We recently visited the Dalby cattle sales, held on Wednesdays at the saleyards just to the north of the town and just off the Warrego Highway as you exit on the way to Chinchilla. The highway runs out from the edge of Brisbane, the capital of Queensland State, pretty much straight out west past Toowoomba through other communities with equally interesting names including Wallumbilla, Muckadilla, Mungallala and on to Charleville, a distance of over 700 kilometres. Dalby is about 100km past Toowoomba and 200km from Brisbane.
The day actually starts on Tuesday afternoon when the stock arrive, brought in by road train – multiple trailers, usually two but sometimes three, pulled by one head. The cattle are put in pens where they are allocated Lot numbers by which they will be sold on Wednesday.

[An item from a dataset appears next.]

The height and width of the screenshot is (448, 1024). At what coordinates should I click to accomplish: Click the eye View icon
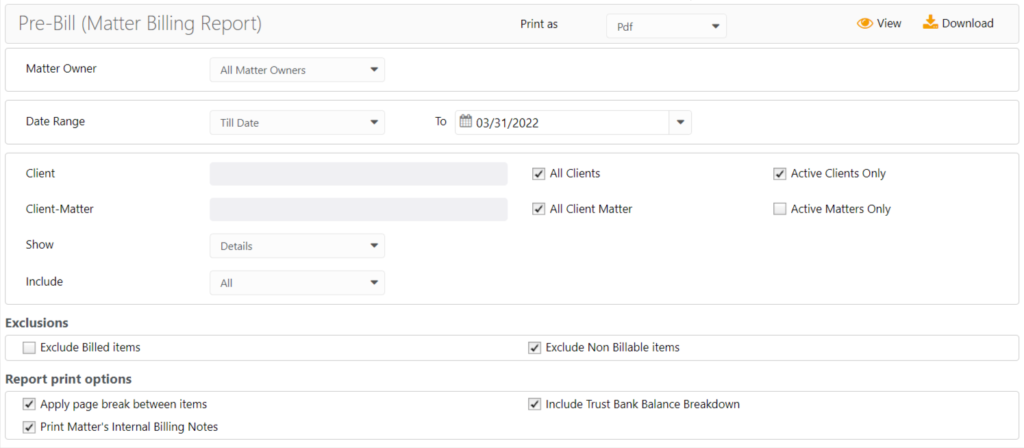[865, 24]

Come Wednesday morning, the yards are a hive of activity very early as buyers and sellers watch the proceedings anxiously, the buyers hoping for a good price and the sellers hoping to cover their costs with a tidy profit. Some of the buyers will be agents for feedlots buying for fattening, others will be looking for breeders. The saddest pens hold the drought affected stock, not as many this particular day as in times of widespread drought where it may not have rained for many months or even years. As we wandered around the walkways up above the pens, we met and chatted with some of the owners who told us a little about their properties and cattle. I cannot have anything but admiration for the love of the land and their stock displayed by these tenacious people, both men and women.
No-one spoke to the auctioneer. He was busy running the show – rapid fire patter, sale and then recording by his offsiders and off to the next pen. We had a friendly wave from the staff on horses, mostly women, guiding the sold cattle off to the weighing station and then to holding pens for loading on to their trucks. We chatted briefly with the staff in the weighing station, a very efficient system of ‘In gate up, stock in’ weigh the Lot as one, then at the other side ‘Out gate up, stock out’.
The holding pen staff were very happy to chat in between opening and closing the correct gates and thrilled to pose for photos.
Needless to say, we didn’t get much conversation from any of the cattle. The stood mostly quietly in their pens. They had water to drink and there is a high roof providing ventilation and shade. Though there were some milkers, most of the cattle were beef cattle, of various breeds and ages.
If you have children, this is a great way to let them get up close to such animals, something lots of children from urban homes would never see. And not too bad an experience for mum and dad either!